### The task
The entries are to be printed again word for word, but no picture may appear.
━━ Dataset
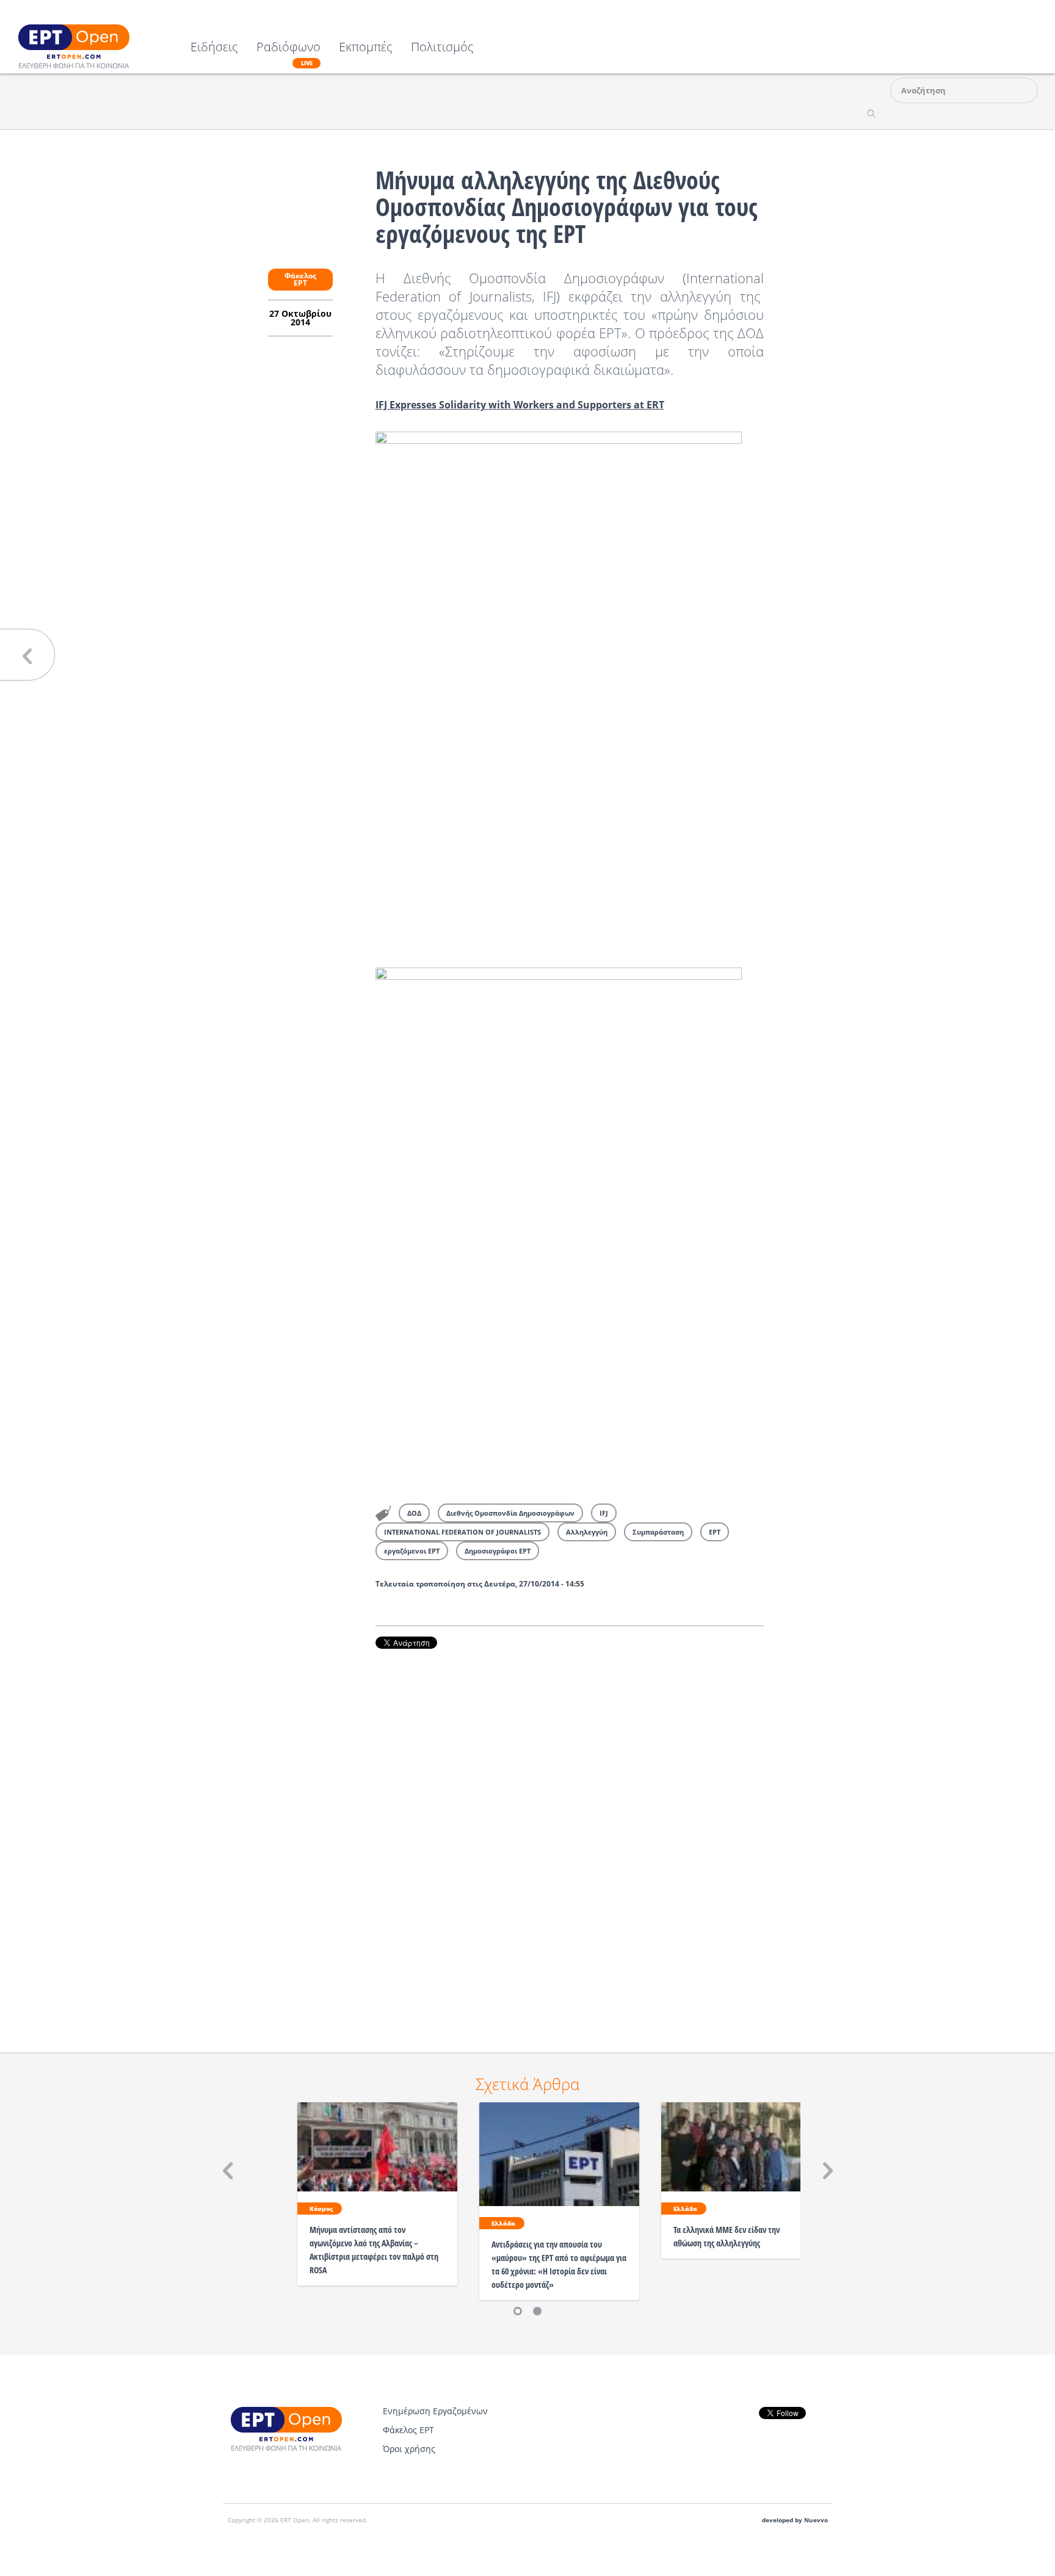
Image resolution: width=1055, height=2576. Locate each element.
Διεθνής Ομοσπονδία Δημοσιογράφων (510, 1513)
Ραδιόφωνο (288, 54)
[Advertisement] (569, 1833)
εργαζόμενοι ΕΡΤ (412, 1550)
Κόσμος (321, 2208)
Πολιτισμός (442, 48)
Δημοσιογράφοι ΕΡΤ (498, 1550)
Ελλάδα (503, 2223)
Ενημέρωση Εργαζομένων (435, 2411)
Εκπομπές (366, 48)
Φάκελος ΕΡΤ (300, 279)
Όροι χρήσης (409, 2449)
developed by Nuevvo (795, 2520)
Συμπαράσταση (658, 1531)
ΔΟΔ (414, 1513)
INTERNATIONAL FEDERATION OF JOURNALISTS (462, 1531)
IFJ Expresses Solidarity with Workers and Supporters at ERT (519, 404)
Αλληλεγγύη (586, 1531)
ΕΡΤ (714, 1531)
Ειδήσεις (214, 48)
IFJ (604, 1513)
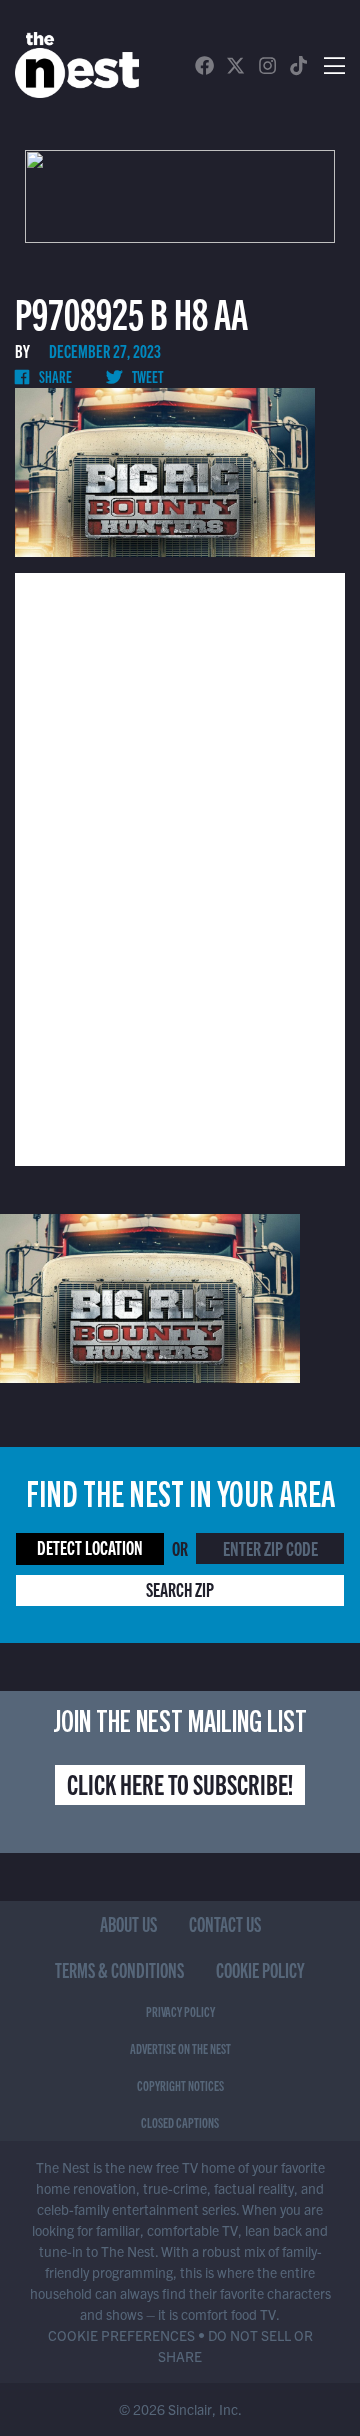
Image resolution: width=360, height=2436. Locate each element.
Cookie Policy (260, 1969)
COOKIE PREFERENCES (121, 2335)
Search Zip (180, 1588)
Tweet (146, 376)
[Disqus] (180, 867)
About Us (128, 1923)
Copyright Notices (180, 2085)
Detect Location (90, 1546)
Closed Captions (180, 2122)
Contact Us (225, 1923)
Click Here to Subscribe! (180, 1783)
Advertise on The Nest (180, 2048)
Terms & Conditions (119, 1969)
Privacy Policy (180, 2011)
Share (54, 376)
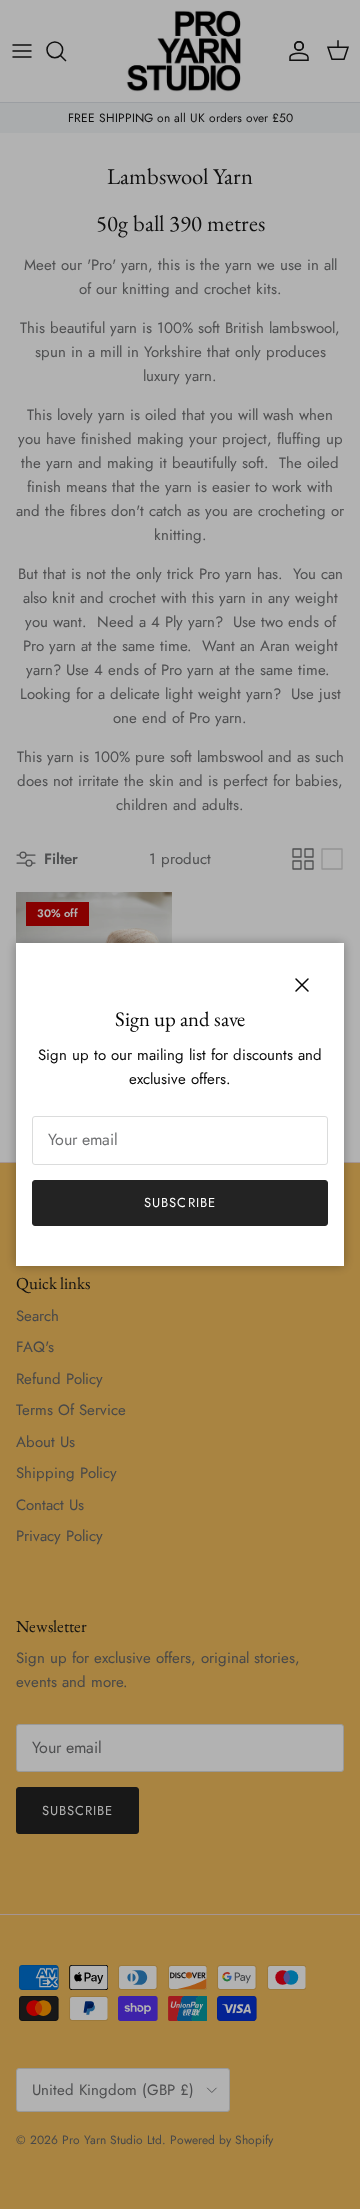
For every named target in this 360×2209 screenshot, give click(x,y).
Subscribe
━━━━
### Finished task
Image resolution: width=1055, height=2576. Locate each element.
Διεθνής Ομοσπονδία Δημοσιογράφων (510, 1513)
Ραδιόφωνο (288, 54)
[Advertisement] (569, 1833)
εργαζόμενοι ΕΡΤ (412, 1550)
Κόσμος (321, 2208)
Πολιτισμός (442, 48)
Δημοσιογράφοι ΕΡΤ (498, 1550)
Ελλάδα (503, 2223)
Ενημέρωση Εργαζομένων (435, 2411)
Εκπομπές (366, 48)
Φάκελος ΕΡΤ (300, 279)
Όροι χρήσης (409, 2449)
developed by Nuevvo (795, 2520)
Συμπαράσταση (658, 1531)
ΔΟΔ (414, 1513)
INTERNATIONAL FEDERATION OF JOURNALISTS (462, 1531)
IFJ Expresses Solidarity with Workers and Supporters at ERT (519, 404)
Αλληλεγγύη (586, 1531)
ΕΡΤ (714, 1531)
Ειδήσεις (214, 48)
IFJ (604, 1513)
Image resolution: width=360, height=2436. Locate each element.
Cookie Policy (260, 1969)
COOKIE PREFERENCES (121, 2335)
Search Zip (180, 1588)
Tweet (146, 376)
[Disqus] (180, 867)
About Us (128, 1923)
Copyright Notices (180, 2085)
Detect Location (90, 1546)
Closed Captions (180, 2122)
Contact Us (225, 1923)
Click Here to Subscribe! (180, 1783)
Advertise on The Nest (180, 2048)
Terms & Conditions (119, 1969)
Privacy Policy (180, 2011)
Share (54, 376)
For every named target in this 360×2209 screenshot, give click(x,y).
Subscribe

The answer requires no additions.